EXERCISE DIRECTIONS: Rewrite the rows below as a numbered list, leaving out any blank lines.

■ ■ ■

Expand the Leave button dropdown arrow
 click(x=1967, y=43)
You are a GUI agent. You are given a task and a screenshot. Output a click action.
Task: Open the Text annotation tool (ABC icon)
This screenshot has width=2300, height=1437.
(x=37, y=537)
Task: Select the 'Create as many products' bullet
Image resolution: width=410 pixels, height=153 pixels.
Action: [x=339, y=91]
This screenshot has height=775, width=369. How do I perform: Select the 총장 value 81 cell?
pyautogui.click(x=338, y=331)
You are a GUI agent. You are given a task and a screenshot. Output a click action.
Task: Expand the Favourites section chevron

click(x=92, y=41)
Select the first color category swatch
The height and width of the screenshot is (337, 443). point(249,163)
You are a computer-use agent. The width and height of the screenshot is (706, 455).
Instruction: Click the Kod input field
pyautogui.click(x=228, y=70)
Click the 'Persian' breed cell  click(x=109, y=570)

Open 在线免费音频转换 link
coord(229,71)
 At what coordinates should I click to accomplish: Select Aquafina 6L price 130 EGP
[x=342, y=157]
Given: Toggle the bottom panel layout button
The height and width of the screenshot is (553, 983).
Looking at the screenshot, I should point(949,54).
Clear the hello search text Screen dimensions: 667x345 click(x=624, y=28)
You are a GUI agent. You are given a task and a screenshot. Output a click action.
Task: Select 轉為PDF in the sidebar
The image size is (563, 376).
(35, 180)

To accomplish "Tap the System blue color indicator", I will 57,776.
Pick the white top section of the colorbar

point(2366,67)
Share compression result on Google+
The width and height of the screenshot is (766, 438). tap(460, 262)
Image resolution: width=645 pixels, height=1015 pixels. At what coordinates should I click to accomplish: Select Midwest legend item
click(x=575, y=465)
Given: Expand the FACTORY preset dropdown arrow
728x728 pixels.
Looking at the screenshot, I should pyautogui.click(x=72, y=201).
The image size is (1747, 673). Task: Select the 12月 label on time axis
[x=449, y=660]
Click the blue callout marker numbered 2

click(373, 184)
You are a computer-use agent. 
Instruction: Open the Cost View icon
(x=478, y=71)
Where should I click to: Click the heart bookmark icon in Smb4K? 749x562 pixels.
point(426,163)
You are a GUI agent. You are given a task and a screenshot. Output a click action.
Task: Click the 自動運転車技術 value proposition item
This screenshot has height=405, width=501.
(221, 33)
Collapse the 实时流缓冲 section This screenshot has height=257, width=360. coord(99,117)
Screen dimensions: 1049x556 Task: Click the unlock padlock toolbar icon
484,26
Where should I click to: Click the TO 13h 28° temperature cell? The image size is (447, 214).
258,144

■ ■ ■

EXERCISE OUTPUT:
1. Expand the Leave button dropdown arrow
2.  click(x=1967, y=43)
3. You are a GUI agent. You are given a task and a screenshot. Output a click action.
4. Task: Open the Text annotation tool (ABC icon)
5. This screenshot has width=2300, height=1437.
6. (x=37, y=537)
7. Task: Select the 'Create as many products' bullet
8. Image resolution: width=410 pixels, height=153 pixels.
9. Action: [x=339, y=91]
10. This screenshot has height=775, width=369. How do I perform: Select the 총장 value 81 cell?
11. pyautogui.click(x=338, y=331)
12. You are a GUI agent. You are given a task and a screenshot. Output a click action.
13. Task: Expand the Favourites section chevron
14. click(x=92, y=41)
15. Select the first color category swatch
16. The height and width of the screenshot is (337, 443). point(249,163)
17. You are a computer-use agent. The width and height of the screenshot is (706, 455).
18. Instruction: Click the Kod input field
19. pyautogui.click(x=228, y=70)
20. Click the 'Persian' breed cell  click(x=109, y=570)
21. Open 在线免费音频转换 link
22. coord(229,71)
23.  At what coordinates should I click to accomplish: Select Aquafina 6L price 130 EGP
24. [x=342, y=157]
25. Given: Toggle the bottom panel layout button
26. The height and width of the screenshot is (553, 983).
27. Looking at the screenshot, I should point(949,54).
28. Clear the hello search text Screen dimensions: 667x345 click(x=624, y=28)
29. You are a GUI agent. You are given a task and a screenshot. Output a click action.
30. Task: Select 轉為PDF in the sidebar
31. The image size is (563, 376).
32. (35, 180)
33. To accomplish "Tap the System blue color indicator", I will 57,776.
34. Pick the white top section of the colorbar
35. point(2366,67)
36. Share compression result on Google+
37. The width and height of the screenshot is (766, 438). tap(460, 262)
38. Image resolution: width=645 pixels, height=1015 pixels. At what coordinates should I click to accomplish: Select Midwest legend item
39. click(x=575, y=465)
40. Given: Expand the FACTORY preset dropdown arrow
41. 728x728 pixels.
42. Looking at the screenshot, I should pyautogui.click(x=72, y=201).
43. The image size is (1747, 673). Task: Select the 12月 label on time axis
44. [x=449, y=660]
45. Click the blue callout marker numbered 2
46. click(373, 184)
47. You are a computer-use agent. 
48. Instruction: Open the Cost View icon
49. (x=478, y=71)
50. Where should I click to: Click the heart bookmark icon in Smb4K? 749x562 pixels.
51. point(426,163)
52. You are a GUI agent. You are given a task and a screenshot. Output a click action.
53. Task: Click the 自動運転車技術 value proposition item
54. This screenshot has height=405, width=501.
55. (221, 33)
56. Collapse the 实时流缓冲 section This screenshot has height=257, width=360. coord(99,117)
57. Screen dimensions: 1049x556 Task: Click the unlock padlock toolbar icon
58. 484,26
59. Where should I click to: Click the TO 13h 28° temperature cell? The image size is (447, 214).
60. 258,144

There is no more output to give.